Il mezzogiorno non aveva pietà. Il termometro superava i quaranta, il sole si crogiolava e l’aria era una successione di piccoli fuochi. Il muezzin chiamava alla preghiera – grida rivolte a un dio e che occupavano tutti gli spazi – e io ascoltavo. Nella moschea di Al Muayad, vecchia di cinque o sei secoli, immensa, quasi vuota, in un quartiere antichissimo del Cairo, i fedeli accorrevano di fretta, sudati, si lavavano piedi e testa, si prostravano davanti a un dio, e io osservavo. Mi sono quindi chiesto se il mio comportamento – la mia distanza, la mia sporcizia e la mia malizia – meritava la collera di un dio e così facendo mi è balenata una piccola rivelazione: l’ateismo è una soluzione di comodo, pura pigrizia. Ogni ateo dice “non credo in dio”, come se questo bastasse.

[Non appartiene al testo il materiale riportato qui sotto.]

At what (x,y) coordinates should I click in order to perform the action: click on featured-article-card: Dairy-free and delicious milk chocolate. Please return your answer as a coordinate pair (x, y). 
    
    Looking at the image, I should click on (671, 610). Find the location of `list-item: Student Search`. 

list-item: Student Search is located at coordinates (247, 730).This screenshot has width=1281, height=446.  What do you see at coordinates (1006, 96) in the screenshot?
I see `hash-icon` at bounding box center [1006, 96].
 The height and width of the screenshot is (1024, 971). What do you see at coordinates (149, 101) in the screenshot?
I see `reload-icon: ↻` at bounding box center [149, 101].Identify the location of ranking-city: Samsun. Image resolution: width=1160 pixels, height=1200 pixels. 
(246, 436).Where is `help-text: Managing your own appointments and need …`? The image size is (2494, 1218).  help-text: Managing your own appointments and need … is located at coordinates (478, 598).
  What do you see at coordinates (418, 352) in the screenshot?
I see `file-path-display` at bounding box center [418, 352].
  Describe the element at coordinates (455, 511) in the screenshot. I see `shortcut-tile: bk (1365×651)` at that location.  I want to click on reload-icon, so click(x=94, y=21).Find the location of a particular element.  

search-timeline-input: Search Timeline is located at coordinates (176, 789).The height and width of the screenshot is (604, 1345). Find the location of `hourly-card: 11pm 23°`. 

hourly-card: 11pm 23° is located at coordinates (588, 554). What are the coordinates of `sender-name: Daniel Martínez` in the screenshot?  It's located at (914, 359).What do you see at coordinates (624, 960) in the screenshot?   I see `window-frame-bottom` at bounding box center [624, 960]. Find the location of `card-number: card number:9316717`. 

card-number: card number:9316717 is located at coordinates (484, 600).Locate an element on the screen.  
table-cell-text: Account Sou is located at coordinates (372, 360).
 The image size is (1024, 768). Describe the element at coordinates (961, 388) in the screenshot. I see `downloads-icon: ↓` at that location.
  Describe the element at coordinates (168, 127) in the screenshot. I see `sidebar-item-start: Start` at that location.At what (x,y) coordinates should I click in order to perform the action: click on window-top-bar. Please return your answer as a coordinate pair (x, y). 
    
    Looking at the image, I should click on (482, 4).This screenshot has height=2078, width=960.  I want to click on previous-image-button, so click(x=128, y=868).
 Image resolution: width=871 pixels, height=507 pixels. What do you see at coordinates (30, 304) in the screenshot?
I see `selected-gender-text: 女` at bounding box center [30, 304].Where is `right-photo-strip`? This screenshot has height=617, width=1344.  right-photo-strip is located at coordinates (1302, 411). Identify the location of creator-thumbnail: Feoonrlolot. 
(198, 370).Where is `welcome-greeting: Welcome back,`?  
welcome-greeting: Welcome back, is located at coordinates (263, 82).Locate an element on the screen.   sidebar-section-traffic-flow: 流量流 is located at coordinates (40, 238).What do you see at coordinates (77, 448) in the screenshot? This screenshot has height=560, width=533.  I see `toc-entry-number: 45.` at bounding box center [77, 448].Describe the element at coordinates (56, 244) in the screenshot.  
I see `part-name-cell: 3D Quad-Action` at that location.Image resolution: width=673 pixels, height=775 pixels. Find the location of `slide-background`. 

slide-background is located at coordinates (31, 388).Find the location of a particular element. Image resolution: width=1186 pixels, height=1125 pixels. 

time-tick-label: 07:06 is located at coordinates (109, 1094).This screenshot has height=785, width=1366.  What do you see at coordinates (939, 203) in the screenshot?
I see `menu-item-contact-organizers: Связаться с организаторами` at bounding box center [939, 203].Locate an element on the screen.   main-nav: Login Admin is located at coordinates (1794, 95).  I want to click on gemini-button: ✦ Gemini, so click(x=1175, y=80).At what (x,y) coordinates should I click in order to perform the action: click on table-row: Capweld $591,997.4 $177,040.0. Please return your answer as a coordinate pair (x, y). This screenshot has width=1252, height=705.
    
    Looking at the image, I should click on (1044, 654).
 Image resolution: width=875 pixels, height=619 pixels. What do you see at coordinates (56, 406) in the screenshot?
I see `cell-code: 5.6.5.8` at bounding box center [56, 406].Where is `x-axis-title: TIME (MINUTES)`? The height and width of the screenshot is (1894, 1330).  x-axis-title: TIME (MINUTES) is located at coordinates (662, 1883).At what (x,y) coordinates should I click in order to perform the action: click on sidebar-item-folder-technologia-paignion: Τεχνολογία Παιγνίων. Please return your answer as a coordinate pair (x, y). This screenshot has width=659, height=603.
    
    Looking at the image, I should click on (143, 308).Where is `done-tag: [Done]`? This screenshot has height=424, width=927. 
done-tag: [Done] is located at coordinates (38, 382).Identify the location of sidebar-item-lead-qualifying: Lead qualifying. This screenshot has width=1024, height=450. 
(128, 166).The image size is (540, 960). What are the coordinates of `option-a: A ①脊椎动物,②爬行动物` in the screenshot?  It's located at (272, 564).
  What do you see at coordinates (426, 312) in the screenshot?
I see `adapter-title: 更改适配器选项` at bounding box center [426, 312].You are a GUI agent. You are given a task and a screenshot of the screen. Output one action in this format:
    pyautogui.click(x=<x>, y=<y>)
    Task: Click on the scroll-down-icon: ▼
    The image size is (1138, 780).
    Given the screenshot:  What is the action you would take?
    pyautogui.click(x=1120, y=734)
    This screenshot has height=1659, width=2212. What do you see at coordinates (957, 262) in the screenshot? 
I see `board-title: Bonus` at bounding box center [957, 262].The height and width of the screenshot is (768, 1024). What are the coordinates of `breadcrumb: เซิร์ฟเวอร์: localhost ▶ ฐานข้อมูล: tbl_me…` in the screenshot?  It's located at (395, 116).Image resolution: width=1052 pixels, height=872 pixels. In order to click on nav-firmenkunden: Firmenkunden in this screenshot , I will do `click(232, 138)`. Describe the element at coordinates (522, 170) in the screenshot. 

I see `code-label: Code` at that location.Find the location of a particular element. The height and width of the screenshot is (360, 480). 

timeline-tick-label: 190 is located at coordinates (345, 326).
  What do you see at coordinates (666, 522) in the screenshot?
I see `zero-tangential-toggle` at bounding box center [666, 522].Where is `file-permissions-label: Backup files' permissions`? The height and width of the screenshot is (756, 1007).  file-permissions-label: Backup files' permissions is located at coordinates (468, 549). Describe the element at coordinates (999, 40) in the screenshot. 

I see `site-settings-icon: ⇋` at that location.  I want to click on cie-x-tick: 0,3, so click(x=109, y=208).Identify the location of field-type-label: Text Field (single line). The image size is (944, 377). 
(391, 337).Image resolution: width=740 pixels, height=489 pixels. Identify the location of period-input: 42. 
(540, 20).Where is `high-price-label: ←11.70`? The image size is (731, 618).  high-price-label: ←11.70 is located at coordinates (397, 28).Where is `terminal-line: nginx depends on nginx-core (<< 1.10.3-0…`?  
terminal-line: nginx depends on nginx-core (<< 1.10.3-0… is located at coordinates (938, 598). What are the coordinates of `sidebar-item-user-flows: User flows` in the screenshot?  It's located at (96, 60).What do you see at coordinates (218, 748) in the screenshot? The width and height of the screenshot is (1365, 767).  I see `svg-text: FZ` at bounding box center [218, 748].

La libertà di culto, così come diciamo di esercitarla, è incompleta, pigra: si sceglie, così crediamo, in quale dio credere; ma non si sceglie in quale dio non credere. C’è una logica: c’è stato un tempo nel quale ogni essere umano nasceva, viveva e moriva all’interno di una stessa tradizione, e quindi la sua decisione di non credere, quando veniva presa, si riferiva chiaramente a un dio preciso, quello considerato l’unico vero nella sua comunità. La mescolanza e la globalizzazione hanno posto fine a questa tradizione priva di responsabilità. Non basta non credere in dio. Bisogna scegliere, o almeno dovremmo avere la possibilità di scegliere, in quale dio non credere. La cosa più facile sarebbe dire: in nessuno. Però sarebbe ipocrita: credo che un qualsiasi ateo non-creda in uno degli dèi più nettamente che negli altri.
Come scegliere?
La scelta non è facile: c’è un eccesso di offerta, divinità a non finire. Ma anche qui esiste, per fortuna, un ordine. Non vale, ovviamente, non credere in divinità di cartapesta, come Zeus o Giove, Hera o Giunone, Quetzalcoatl, Pachamama o Amón Ra, per i quali è ormai appurato che si tratta di esseri di pura fantasia. Ed è evidente che, per sua stessa decisione, Buddha non può essere considerato un dio e che gli indios sono talmente tanti e talmente litigiosi che nemmeno si credono a vicenda. Non vale neanche Mao Tse Tung, e sul caso di Maradona il dibattito è aperto. Viviamo, nostro malgrado, nell’orbita di tre grandi divinità monoposto. Per noi, non credere significa non credere in loro.
E così, naturalmente, potrei non credere al dio degli ebrei. In fin dei conti, metà dei miei antenati ci credevano. Ha il vantaggio di essere facile e lo svantaggio di essere altrettanto facile: non promette grandi castighi a quanti non lo seguono, ma è altrettanto certo che per un ebreo credere nel proprio dio significa litigarci, e quindi non crederci è quasi un trucco in questa battaglia.
Oppure potrei non credere al dio dei musulmani: in questo momento è sicuramente il più vigoroso, il più promettente e le sue promesse di castigo per i miscredenti non sempre si limitano all’aldilà. E così quelli che vivono per minacciarci ne approfittano: da anni dicono che questo dio è la peggiore minaccia, il più retrogrado, il più fondamentalista. Come se, rispetto a lui, il dio dei cristiani fosse una sorta di nonnino gentile.
Però, nel caso del dio dei cristiani, questa maschera cade di continuo. O forse non gli piace indossarla, povero diavolo. In ogni caso fa tutto quel che può, dicono che sia onnipotente, per mostrare che continua a essere lui il re. Per questo contrattacca coi suoi vari prelati, politici e pubblicitari. E ci riesce: in questi ultimi giorni, in Argentina, per esempio, la campagna contro la legalizzazione dell’aborto – che avrebbe permesso alle donne povere, che non possono permettersene uno clandestino, di avere gli stessi diritti di quelle ricche che invece possono pagarlo – portata avanti da un numero sempre maggiore di preti e da un papa, ha finito per convincermi che il dio nel quale non devo credere è lui. Mi spiace per Allah, Jehovah e compagnia bella: scelgo di non credere in questo dio che non ha pietà, che non ha vergogna e che, tra l’altro, non ha neppure un suo nome: perché crede di averli tutti.
(Traduzione di Federico Ferrone)
Questo articolo è stato pubblicato sul quotidiano spagnolo El País.